Rubber and plastic products together was by far the leading sector, accounting for about 20 percent of industrial oils and fluids demand in 2019. It was followed by the electrical equipment and energy transmission sector, and by the chemicals sector.
Kline flagged five sectors as poised for growth: rubber and plastic products; agriculture, forestry and fishing; food processing; oil and gas extraction; and marine. “Players in the U.S. market should be looking at and understanding these, and making sure that their product portfolio offering and expertise aligns with the products that these industries consume,” Morvey said.
He noted that four other sectors, while not going away, are showing little to no volumetric growth: mining, printing, wood and paper products and transportation equipment manufacturing, which is impacted by the global decline in passenger vehicle production.
Morvey noted it’s important to look at industrial oils and fluids at the product level as well. He highlighted demand for natural gas engine oil.
“This is a growing category, especially in the power generation sector, as more and more [electricity providers] switch from coal-fired to natural gas-fired plants, that will have a positive pull-through effect for demand for natural gas engine oils,” Morvey said.

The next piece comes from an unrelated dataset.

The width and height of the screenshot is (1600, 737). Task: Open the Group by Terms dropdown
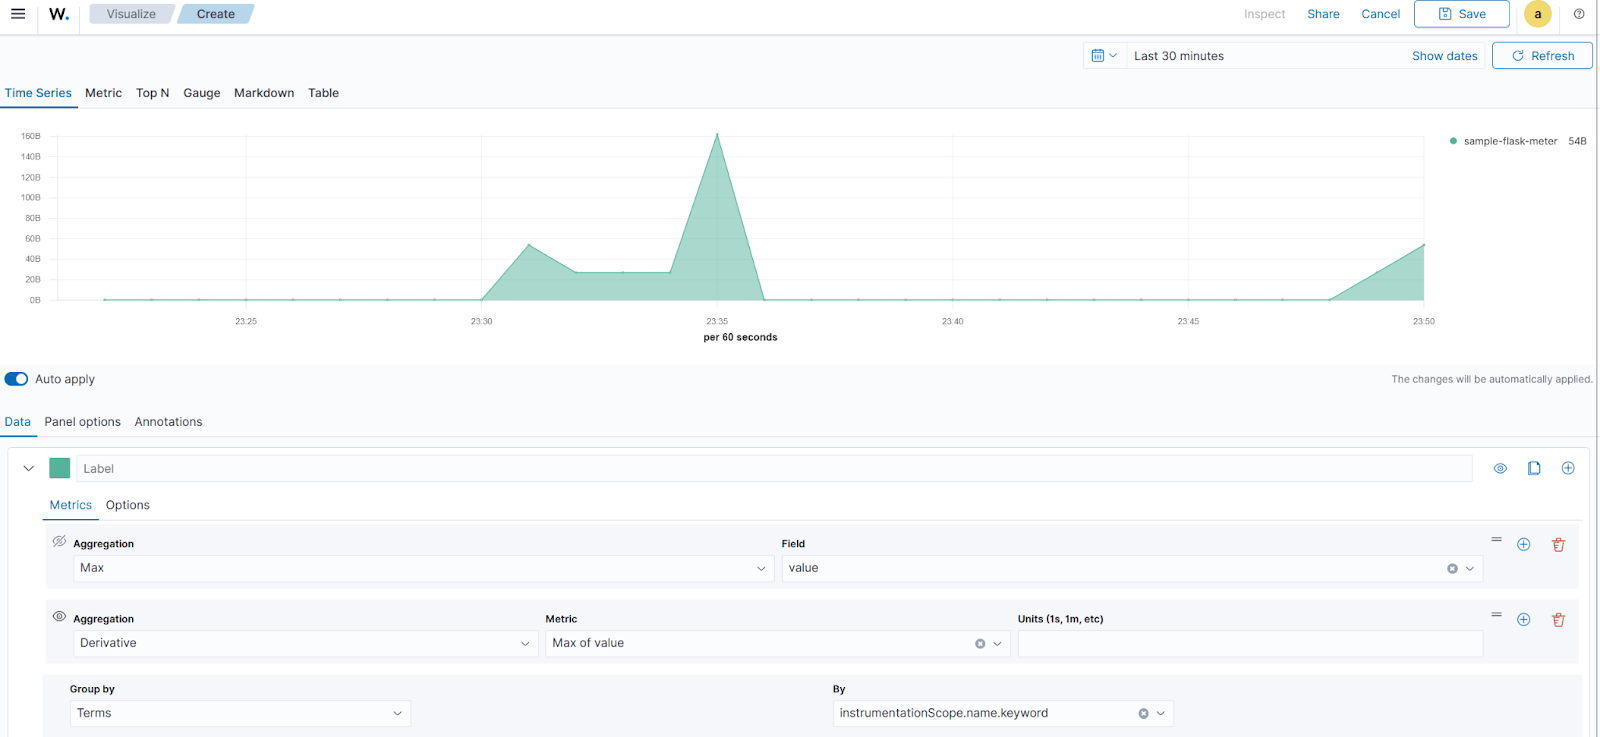pos(240,713)
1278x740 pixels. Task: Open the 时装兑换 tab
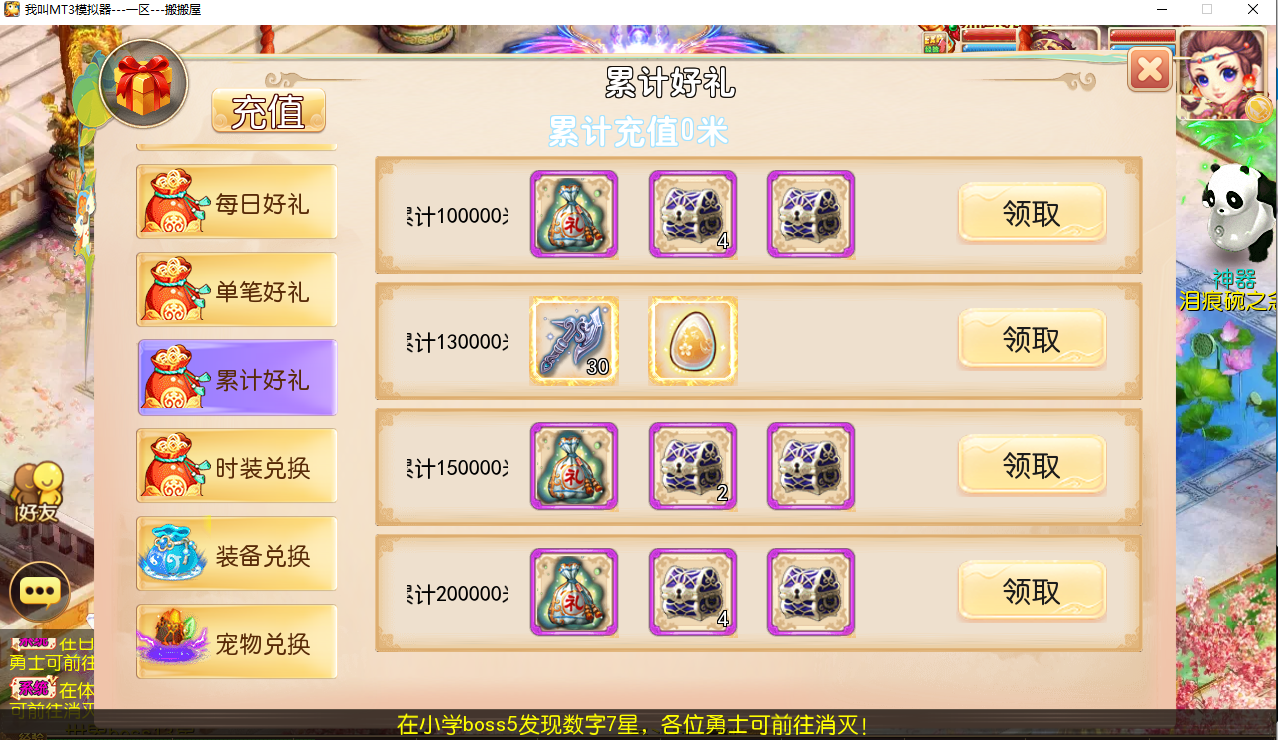pos(237,468)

Stationary diesel engine oil is also in demand in the oil and gas extraction industry, he said, most notably for fracking and drilling operations.
Kline found that synthetics accounted for 55 percent of refrigeration oil demand in the U.S. in 2018 and conventional oils accounted for 45 percent. Synthetics accounted for 43 percent of compressor oil demand in the U.S., the company found, with conventional products accounting for 52 percent and semi-synthetics accounting for 5 percent.
The company found conventional products accounted for the vast majority of industrial engine oil demand and remained dominant — more than 50 percent of demand — in product categories such as hydraulic fluids, grease and in the combined turbine and circulating oils category.
Kline projects that global demand for industrial oils and fluids will grow by a compound annual rate of 0.65 percent from 12.1 million tons in 2018 to 12.5 million tons in 2023. “However, synthetics will reach 18 percent of total demand by 2023, up from 15 percent in 2018,” Morvey said.
The webinar was based on Kline’s study, “Global Lubricants: Market Analysis and Opportunities.”